During the interview, Bachelor Galavis said in response to there being a gay bachelor,

“I don’t think it is a good example for kids to watch that on TV. It would be too hard for TV.”

Since then,  Mr. Galavis has apologized on his own Facebook page saying that it was an issue of  the language barrier, that “pervert” was not the word that he meant to use. He also was in touch with a gay rights organization, GLAAD, where he expressed:

“I have heard from many gay Latinos today who are hurt because of what I said and I apologize. I know gay parents and I support them and their families. They are good parents and loving families. I am a father and I know the feel of being a father, why wouldn’t I want my gay friends to also be happy parents?

I also want gay and lesbian youth to know that it is fine to be who you are. Gay or straight, Black or White, Latin or American, what matters here is to respect who we are.
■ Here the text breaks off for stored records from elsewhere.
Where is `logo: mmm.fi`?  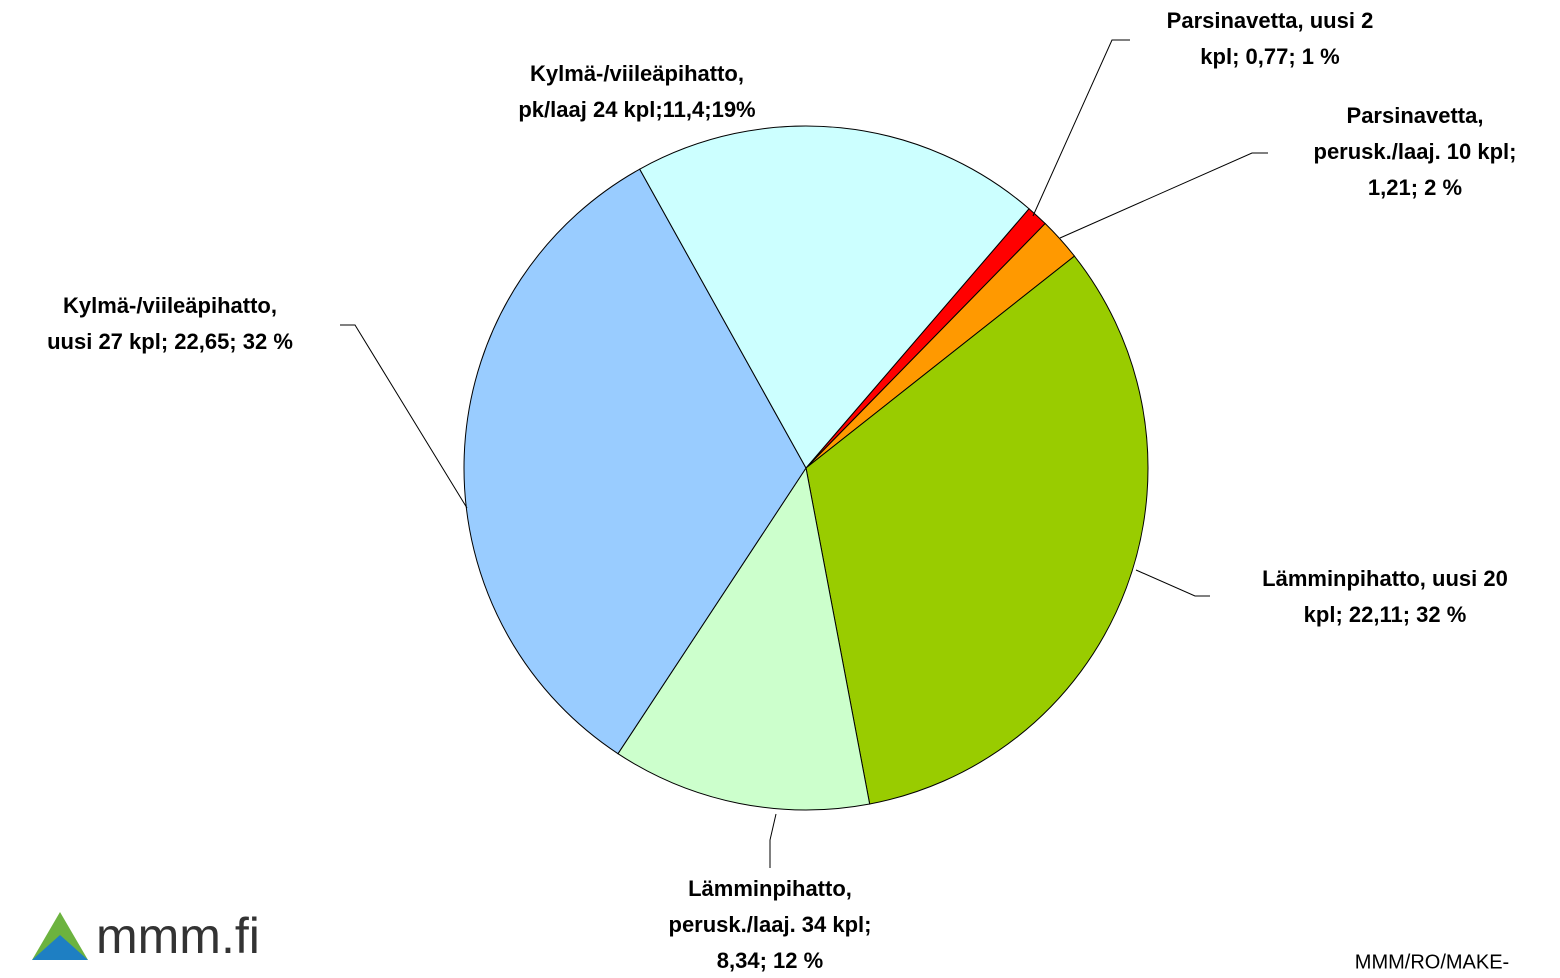 logo: mmm.fi is located at coordinates (146, 936).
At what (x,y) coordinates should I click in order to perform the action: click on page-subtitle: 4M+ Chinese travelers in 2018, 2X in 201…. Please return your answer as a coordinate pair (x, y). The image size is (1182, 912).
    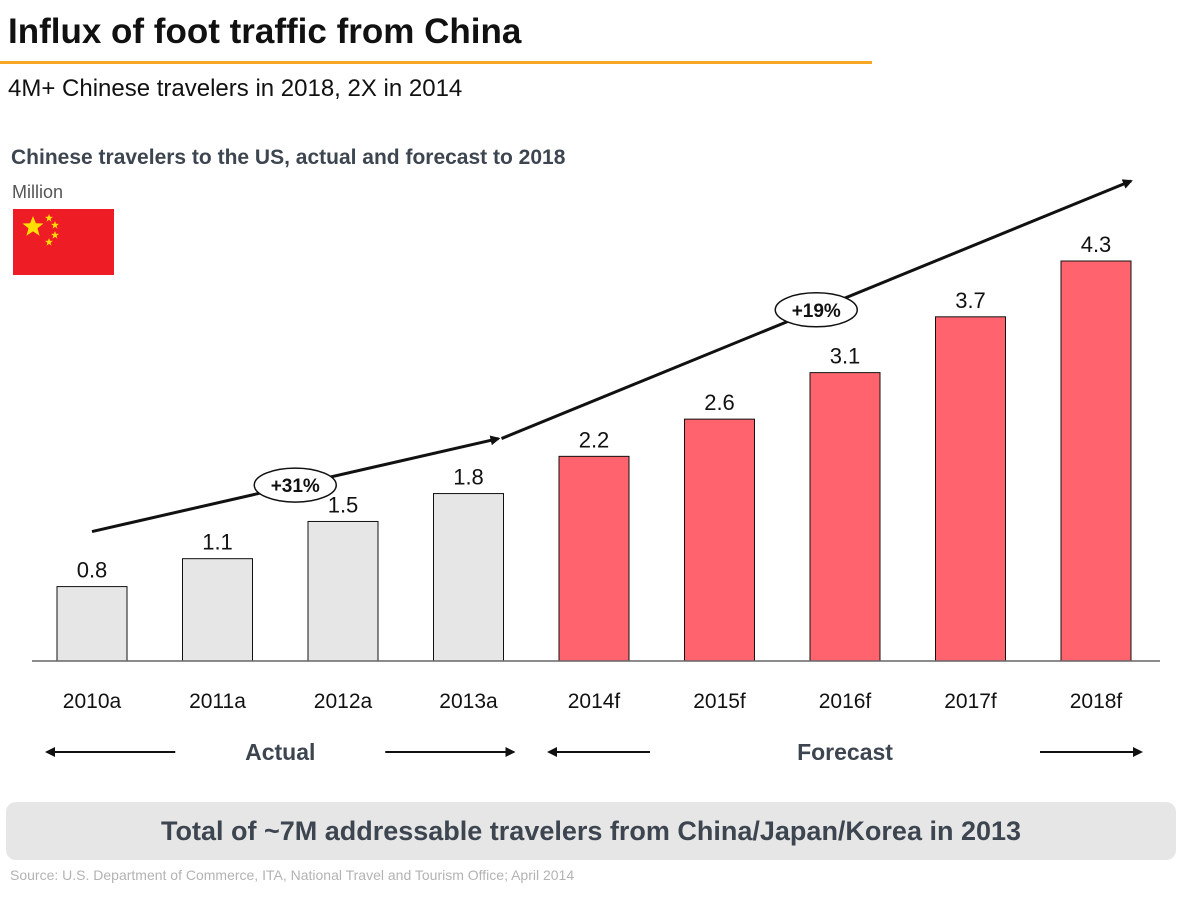
    Looking at the image, I should click on (236, 88).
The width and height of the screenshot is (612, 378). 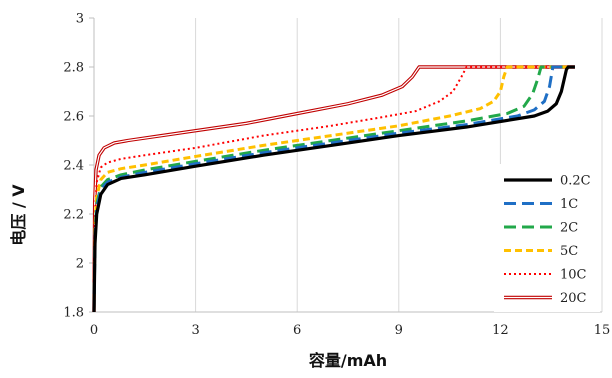 I want to click on y-tick-label: 2, so click(x=80, y=264).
Gay and lesbian people, and the children they are raising, wrongfully face discrimination and I want them to know that I’m on their side.”

Although Mr. Galavis  blames his vocabulary and language barrier, his portrayal in the limelight could have been saved with a few media interview techniques. His struggle for a response shows he also did not receive media coaching in either English or Spanish in order to understand what he should or should not say.

In the media, as in sports, the best defense is a good offense. Having Ready answers to bridge to when the media blindsides you with difficult questions is the answer!